Okay, now let’s start talking about electrolytes and what happens when their levels are either too high or too low.
Let’s begin with potassium, which is a cation that’s mostly in the intracellular fluid, or ICF for short. It’s essential for the normal functioning of excitable tissues, such as nerves and muscles, including the cardiac muscle, and also maintains the resting membrane potential.
So, with hyperkalemia, there’s too much potassium in the extracellular fluid or ECF. And in order for there to be hyperkalemia, there are two possibilities. The first is an external balance shift, like when there’s decreased potassium excretion by the kidneys, leading to increased serum potassium. There’s also internal balance shift where potassium moves out of cells, and into the interstitium and blood. One potential cause is hyperosmolarity. Osmolarity reflects the number of solute particles per liter of solvent, and normally, the osmolarity of the ICF equals the osmolarity of the ECF, even though the exact composition of solutes differs. So when there’s hyperosmolarity, this means that there’s something in the ECF that creates an osmotic force capable of dragging water from inside the cells, like glucose, for example. As water leaves the cells, the intracellular potassium concentration increases and this creates a driving force for potassium to leave the cell, leading to a rise in extracellular potassium and hyperkalemia.

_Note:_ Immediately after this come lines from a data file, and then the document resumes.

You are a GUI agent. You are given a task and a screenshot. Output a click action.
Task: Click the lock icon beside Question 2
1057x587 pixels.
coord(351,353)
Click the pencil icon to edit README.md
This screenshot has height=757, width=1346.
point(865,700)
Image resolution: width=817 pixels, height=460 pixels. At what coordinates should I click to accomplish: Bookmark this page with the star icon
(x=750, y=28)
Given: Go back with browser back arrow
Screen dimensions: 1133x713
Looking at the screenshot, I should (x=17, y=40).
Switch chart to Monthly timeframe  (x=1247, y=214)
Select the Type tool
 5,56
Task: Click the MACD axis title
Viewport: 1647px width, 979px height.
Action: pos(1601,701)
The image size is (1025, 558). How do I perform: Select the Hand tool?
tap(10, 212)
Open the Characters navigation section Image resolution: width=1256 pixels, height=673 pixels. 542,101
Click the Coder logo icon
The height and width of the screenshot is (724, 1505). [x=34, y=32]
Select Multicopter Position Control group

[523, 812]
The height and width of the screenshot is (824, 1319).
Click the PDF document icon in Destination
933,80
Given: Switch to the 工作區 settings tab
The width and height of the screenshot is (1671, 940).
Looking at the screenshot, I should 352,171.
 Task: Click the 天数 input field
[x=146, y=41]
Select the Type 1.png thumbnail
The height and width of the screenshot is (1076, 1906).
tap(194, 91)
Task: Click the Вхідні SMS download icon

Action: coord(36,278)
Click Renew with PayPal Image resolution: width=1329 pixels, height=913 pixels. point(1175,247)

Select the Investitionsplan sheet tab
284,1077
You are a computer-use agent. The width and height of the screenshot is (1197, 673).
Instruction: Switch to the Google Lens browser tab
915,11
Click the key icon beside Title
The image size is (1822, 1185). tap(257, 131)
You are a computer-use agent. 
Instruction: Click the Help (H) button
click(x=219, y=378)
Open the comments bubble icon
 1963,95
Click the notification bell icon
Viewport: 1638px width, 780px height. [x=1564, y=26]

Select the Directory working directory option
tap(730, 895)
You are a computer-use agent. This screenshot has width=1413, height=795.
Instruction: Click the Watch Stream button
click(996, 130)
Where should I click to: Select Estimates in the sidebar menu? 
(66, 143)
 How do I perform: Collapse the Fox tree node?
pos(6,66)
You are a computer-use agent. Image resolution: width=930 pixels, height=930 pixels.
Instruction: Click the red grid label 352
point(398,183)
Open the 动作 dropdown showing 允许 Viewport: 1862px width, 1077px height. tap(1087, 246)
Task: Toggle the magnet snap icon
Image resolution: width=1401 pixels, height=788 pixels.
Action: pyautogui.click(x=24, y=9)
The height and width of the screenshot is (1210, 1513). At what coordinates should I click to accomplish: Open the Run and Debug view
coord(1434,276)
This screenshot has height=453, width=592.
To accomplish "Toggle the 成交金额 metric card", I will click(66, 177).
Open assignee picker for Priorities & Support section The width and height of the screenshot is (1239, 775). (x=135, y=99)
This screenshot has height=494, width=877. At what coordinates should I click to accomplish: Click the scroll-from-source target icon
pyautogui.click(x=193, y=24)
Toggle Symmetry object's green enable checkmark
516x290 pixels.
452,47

Next, acid-base disturbances also play a role in this. pH reflects the concentration of hydrogen ions and normal blood pH is about 7.4. To maintain pH balance, hydrogen moves in and out of the cells. In order for hydrogen to move across the cell membrane, it must be accompanied by an anion, meaning an ion with a negative charge, or it must be exchanged for another cation, like potassium. When there’s an increase in the hydrogen ion concentration in the blood, this is called metabolic acidosis. As a coping mechanism, hydrogen must enter the cells in exchange for potassium, which leaves the cells. And this leads to hyperkalemia.